Two point masses m are kept r distance apart. What will be the potential at 0.25r distance from any one mass towards the other mass ?

To find the gravitational potential at a point located 0.25r from one mass towards another mass, we can follow these steps: ### Step 1: Understand the Setup We have two point masses, both of mass \( m \), separated by a distance \( r \). We need to find the gravitational potential at a point \( P \) which is located at a distance of \( 0.25r \) from one of the masses (let's call it mass 1) and \( 0.75r \) from the other mass (mass 2). ### Step 2: Write the Formula for Gravitational Potential The gravitational potential \( V \) due to a point mass \( m \) at a distance \( d \) is given by the formula: \[ V = -\frac{Gm}{d} \] where \( G \) is the gravitational constant. ### Step 3: Calculate the Potential Due to Mass 1 The distance from mass 1 to point \( P \) is \( 0.25r \).
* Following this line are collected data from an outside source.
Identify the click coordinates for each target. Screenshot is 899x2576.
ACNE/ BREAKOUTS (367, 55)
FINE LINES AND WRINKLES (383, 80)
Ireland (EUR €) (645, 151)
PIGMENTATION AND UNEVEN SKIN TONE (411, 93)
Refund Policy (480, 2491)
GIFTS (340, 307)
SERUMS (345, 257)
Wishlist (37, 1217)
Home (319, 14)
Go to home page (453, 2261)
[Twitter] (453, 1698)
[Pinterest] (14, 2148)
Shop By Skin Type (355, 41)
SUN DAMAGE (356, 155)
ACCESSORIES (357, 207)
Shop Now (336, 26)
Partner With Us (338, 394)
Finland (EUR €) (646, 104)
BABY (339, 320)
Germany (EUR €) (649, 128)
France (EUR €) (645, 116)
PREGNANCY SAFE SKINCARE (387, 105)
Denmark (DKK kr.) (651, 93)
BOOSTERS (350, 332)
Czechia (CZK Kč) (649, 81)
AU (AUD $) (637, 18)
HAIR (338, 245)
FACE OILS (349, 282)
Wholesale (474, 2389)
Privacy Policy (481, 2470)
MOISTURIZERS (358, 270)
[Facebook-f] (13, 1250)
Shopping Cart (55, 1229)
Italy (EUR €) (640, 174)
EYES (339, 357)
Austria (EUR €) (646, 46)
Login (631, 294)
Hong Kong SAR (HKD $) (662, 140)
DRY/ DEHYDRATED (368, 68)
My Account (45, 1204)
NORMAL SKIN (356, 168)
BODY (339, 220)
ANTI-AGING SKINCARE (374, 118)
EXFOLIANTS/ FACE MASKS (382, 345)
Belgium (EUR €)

Therefore, the potential \( V_1 \) at point \( P \) due to mass 1 is: \[ V_1 = -\frac{Gm}{0.25r} = -\frac{Gm}{\frac{1}{4}r} = -\frac{4Gm}{r} \] ### Step 4: Calculate the Potential Due to Mass 2 The distance from mass 2 to point \( P \) is \( 0.75r \). Therefore, the potential \( V_2 \) at point \( P \) due to mass 2 is: \[ V_2 = -\frac{Gm}{0.75r} = -\frac{Gm}{\frac{3}{4}r} = -\frac{4Gm}{3r} \] ### Step 5: Combine the Potentials The total gravitational potential \( V \) at point \( P \) is the sum of the potentials due to both masses: \[ V = V_1 + V_2 = -\frac{4Gm}{r} - \frac{4Gm}{3r} \] ### Step 6: Simplify the Expression To combine these fractions, we need a common denominator. The common denominator for \( r \) and \( 3r \) is \( 3r \): \[ V = -\frac{12Gm}{3r} - \frac{4Gm}{3r} = -\frac{12Gm + 4Gm}{3r} = -\frac{16Gm}{3r} \] ### Final Answer Thus, the gravitational potential at point \( P \) is: \[ V = -\frac{16Gm}{3r} \]